Over the years I've learned a bunch of ways to solve particular types of problems. Most of this knowledge has come from simply attacking those problems, over and over, in a variety of contexts. In 1999, it would have probably been impossible for me to code the project I've been working on for the past two months. These days, it's nearly trivial. There's a lot of small logic problems that come up, questions of whether I should build a data structure this way, that way, or some other way entirely. But I have enough experience that solving most such problems is second nature.

The flip side to all this is that I spend very little time discussing programming or programming theory with other people. I only discuss those topics with cow-orkers in the context of the particular problem at hand. And in absolute terms, we don't discuss them very much, because each of us have our own little code-fiefdoms. Very, very few projects here ever involve more than one programmer.

How does this apply to screenwriting? The best way to get good at writing is to write, but I think you can catalyze the process by making good use of discussion with other people -- not just (or even at all) about your own screenwriting problems, but rather by analyzing extant stories and figuring out what does or doesn't make them tick. This is the good way to spend your time.

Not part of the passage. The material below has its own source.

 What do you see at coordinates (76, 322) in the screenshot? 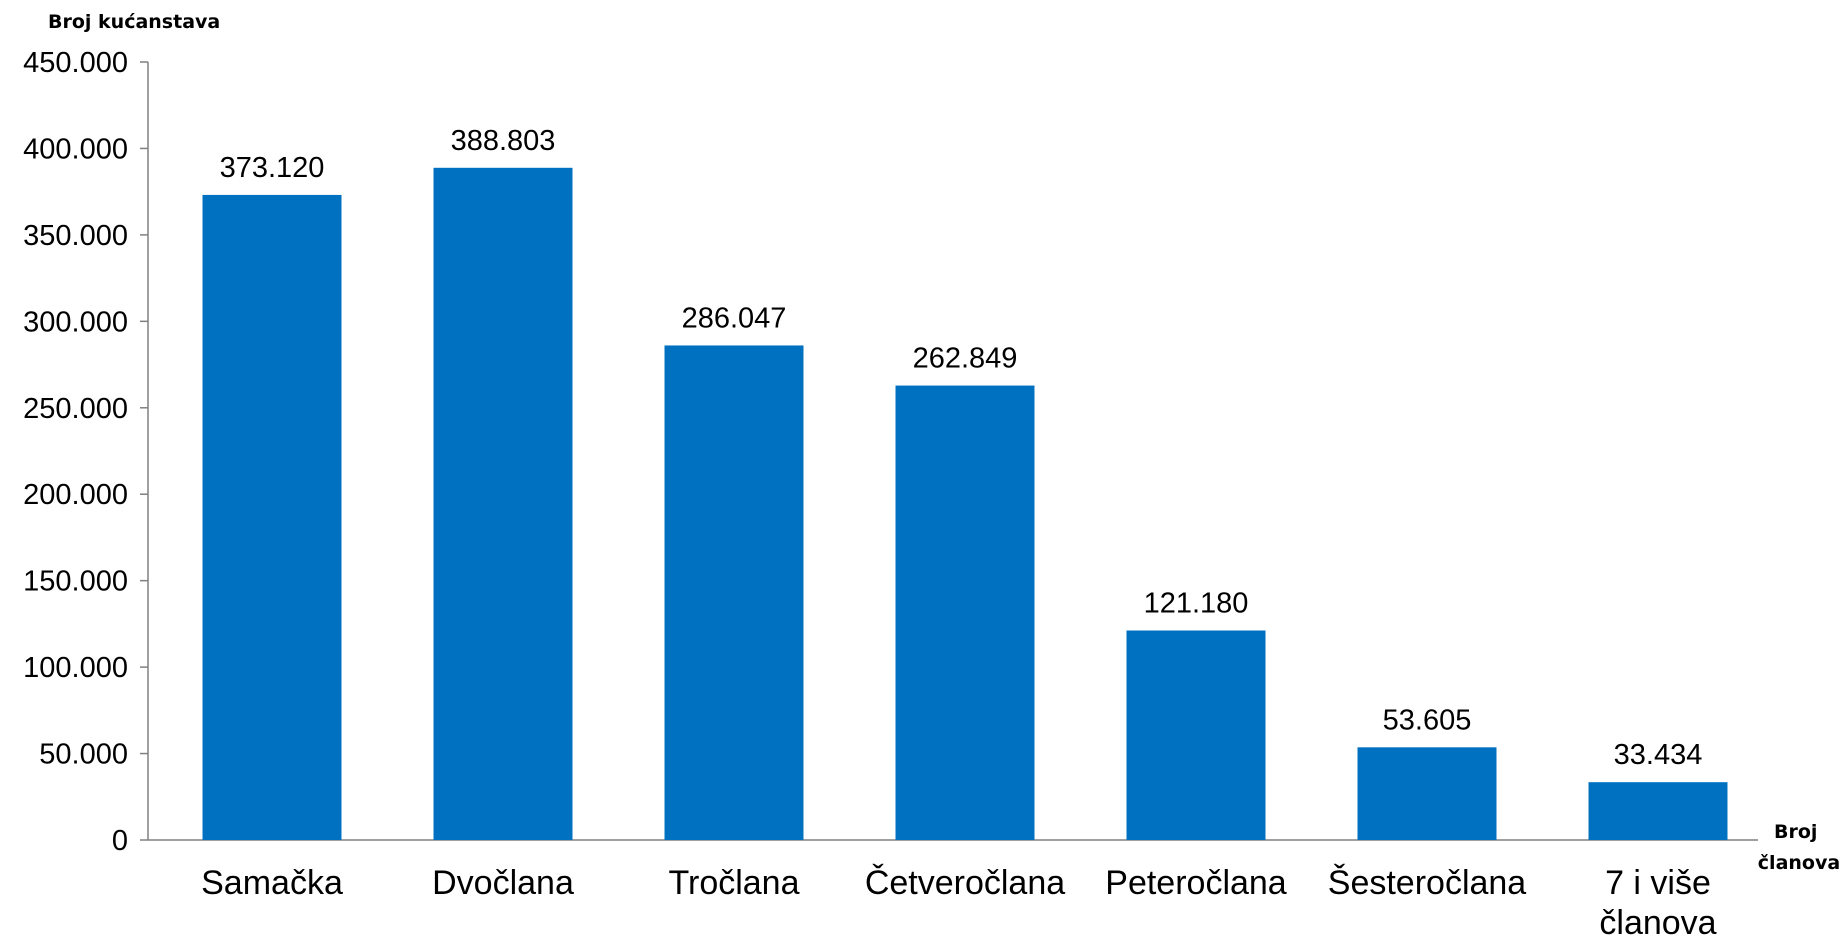
I see `y-tick-label: 300.000` at bounding box center [76, 322]. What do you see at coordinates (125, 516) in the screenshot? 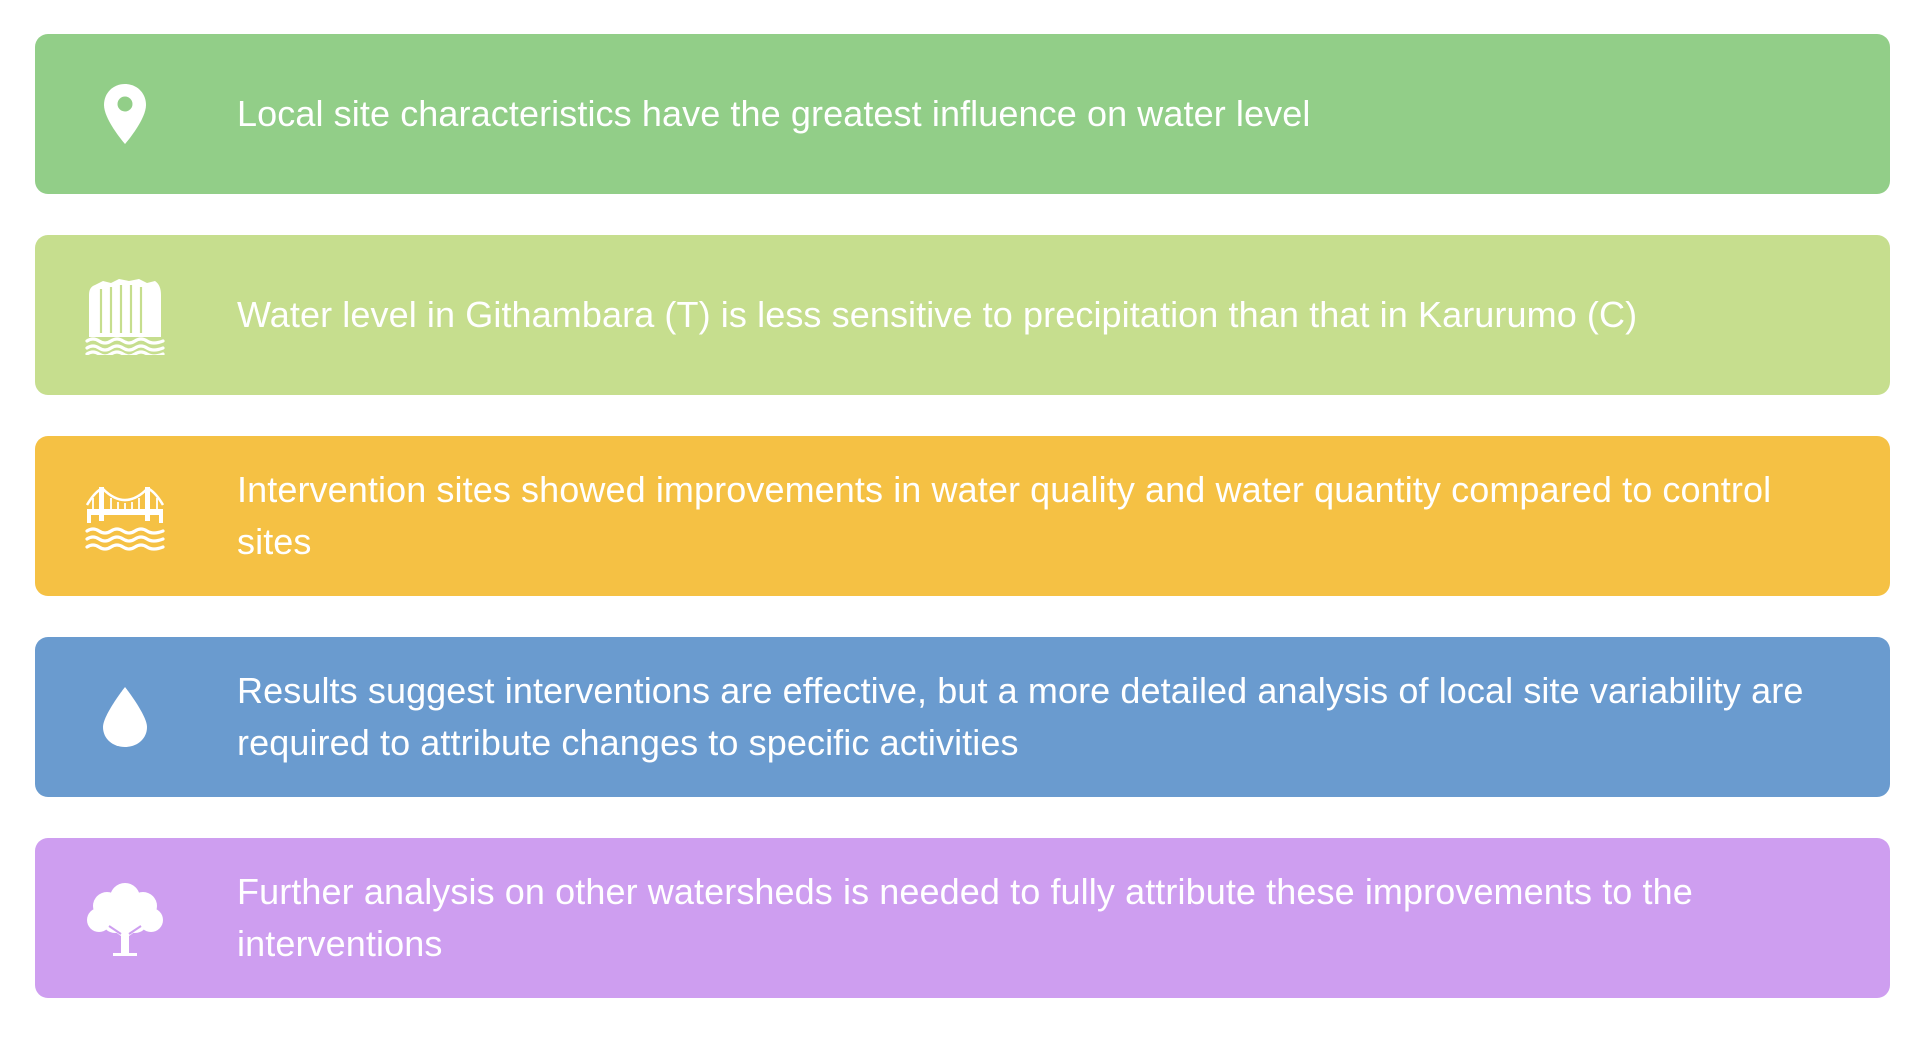
I see `bridge-icon` at bounding box center [125, 516].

The bad way is to waste it talking about formatting issues. Why is so much of the screenwriting discourse online about formatting issues?
  1. Formatting is trivial to professional screenwriters. They spend very little time dealing with it, thinking about it, or discussing it.
  2. Non-professional screenwriters can be split into two groups: the lazy and the hard-working.
  3. Lazy non-pros latch onto the easy things, like formatting.
  4. Non-lazy non-pros work on the hard stuff, and become pros faster. They also aren't spending all their time on the Internet, because they're writing instead.
  5. The population of non-pros becomes disproportionately full of lazy non-pros, who spend all their time talking about formatting.
May I humbly include myself in the group of non-lazy non-pros. Here's some guidelines that were freshly hand-pulled from my ass this morning:
  1. Don't waste time discussing formatting.
  2. Write, god dammit.
  3. If you have to waste time discussing screenwriting on the Internet, for the love of the Flying Spaghetti Monster, talk about specific movies and tear them apart. That'll do you some good, builds character, puts meat on your bones, etc.